With the popularity of virtual reality increasing every day, the parents and teachers are concerned about its impact on the youngster’s eye health. One of the biggest complains of VR users is the motion sickness or nausea that comes after even mild usage of these headsets.
Are there any side effects to using these headsets? Can it cause any permanent damage to your eyes? We will try to answer these concerns in this article.
Improper use of VR headsets may cause permanent damage to your eyes. But by following the safety rules suggested by the manufacturer, the probability of risk can be severely reduced.
The earliest version of VR devices caused quite a few health problems. But with the advances being made in the technology and continued testing on health parameters has allowed the manufacturers to reduce the occurrence of such problems to a great degree. Many universities are conducting research to assess the long-term impact of extended usage of VR tools.
Here are some problems being faced by the current generation of VR headsets and suggested safety measure to overcome the problems.
- HEV High Energy Visible light
The bright pictures on VR screens send too much light into eyes and may cause permanent damage to the iris. Keeping the brightness and contrast low will reduce the amount of light entering your eye and thus prevent eye injury.
- Duration of play
The duration of exposure is another factor that can determine how much your eyes are impacted. Sticking to a duration of 30 minutes or less will ensure your eyes do not suffer from any long-term effects
- Light frequencies
Blue light is found to be particularly harmful to human eyes. If the screen or lens produces too much blue light, it will strain the eye and the user will find it very hard to sleep. Good manufacturers use the right type of lens to remove the blue light effect from their VR headsets. So it is important to research your VR headset and avoid buying cheap Chinese knockoffs which may not take care of such issues.
- Focus problem
The human eye’s ability to focus on multiple things at the same time cannot be replicated in the virtual world. So things may appear fuzzy at times and may even cause vertigo or nausea.
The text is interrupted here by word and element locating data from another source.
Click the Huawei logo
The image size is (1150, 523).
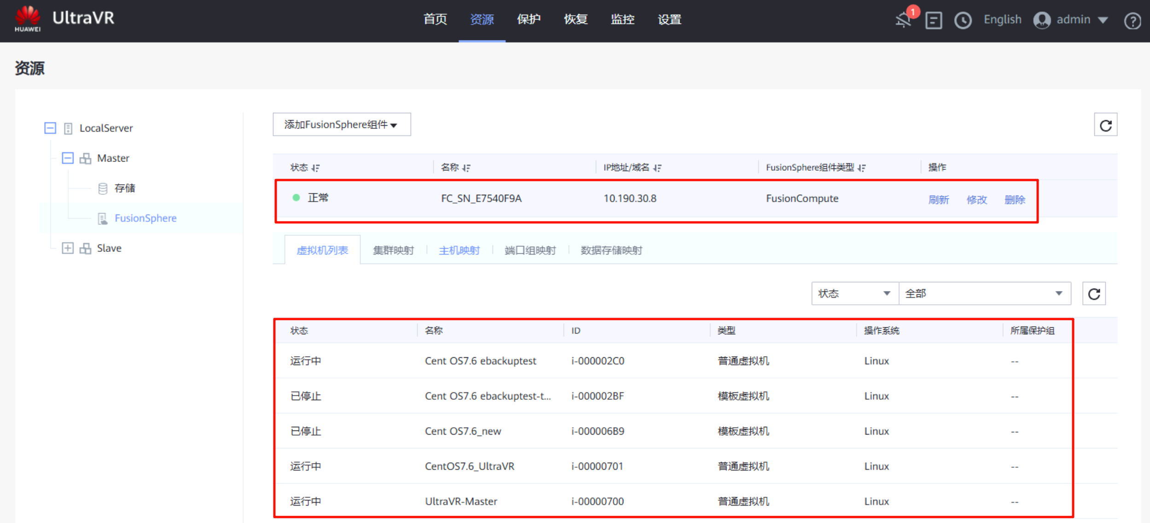[x=28, y=18]
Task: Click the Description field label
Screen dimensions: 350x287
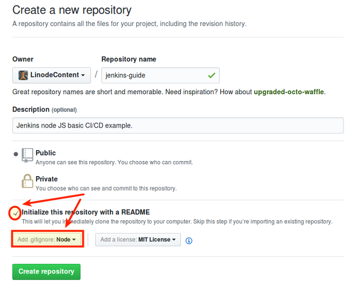Action: tap(31, 109)
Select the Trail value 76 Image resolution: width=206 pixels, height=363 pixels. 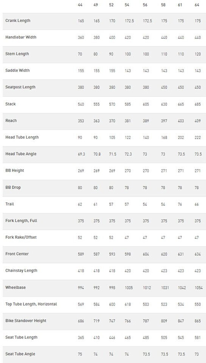click(180, 204)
When you get a new headset, spend some time to set it up correctly to your eye requirements. Some headsets have the flexibility to adjust the lens within so that you can play without prescription glasses. Set it up correctly and you can avoid the fuzziness and even nausea problem that can emerge due to out-of-focus images.
- Age restrictions
Some VR companies discourage VR headsets for kids. HTC Vive has specified their headsets do not suit children. Oculus suggests their devices for children above the age of 13. Google says children can use their cardboard VR set only under adult supervision.
By taking these precautions, it is easy to avoid any permanent damage to your eye while using VR headsets.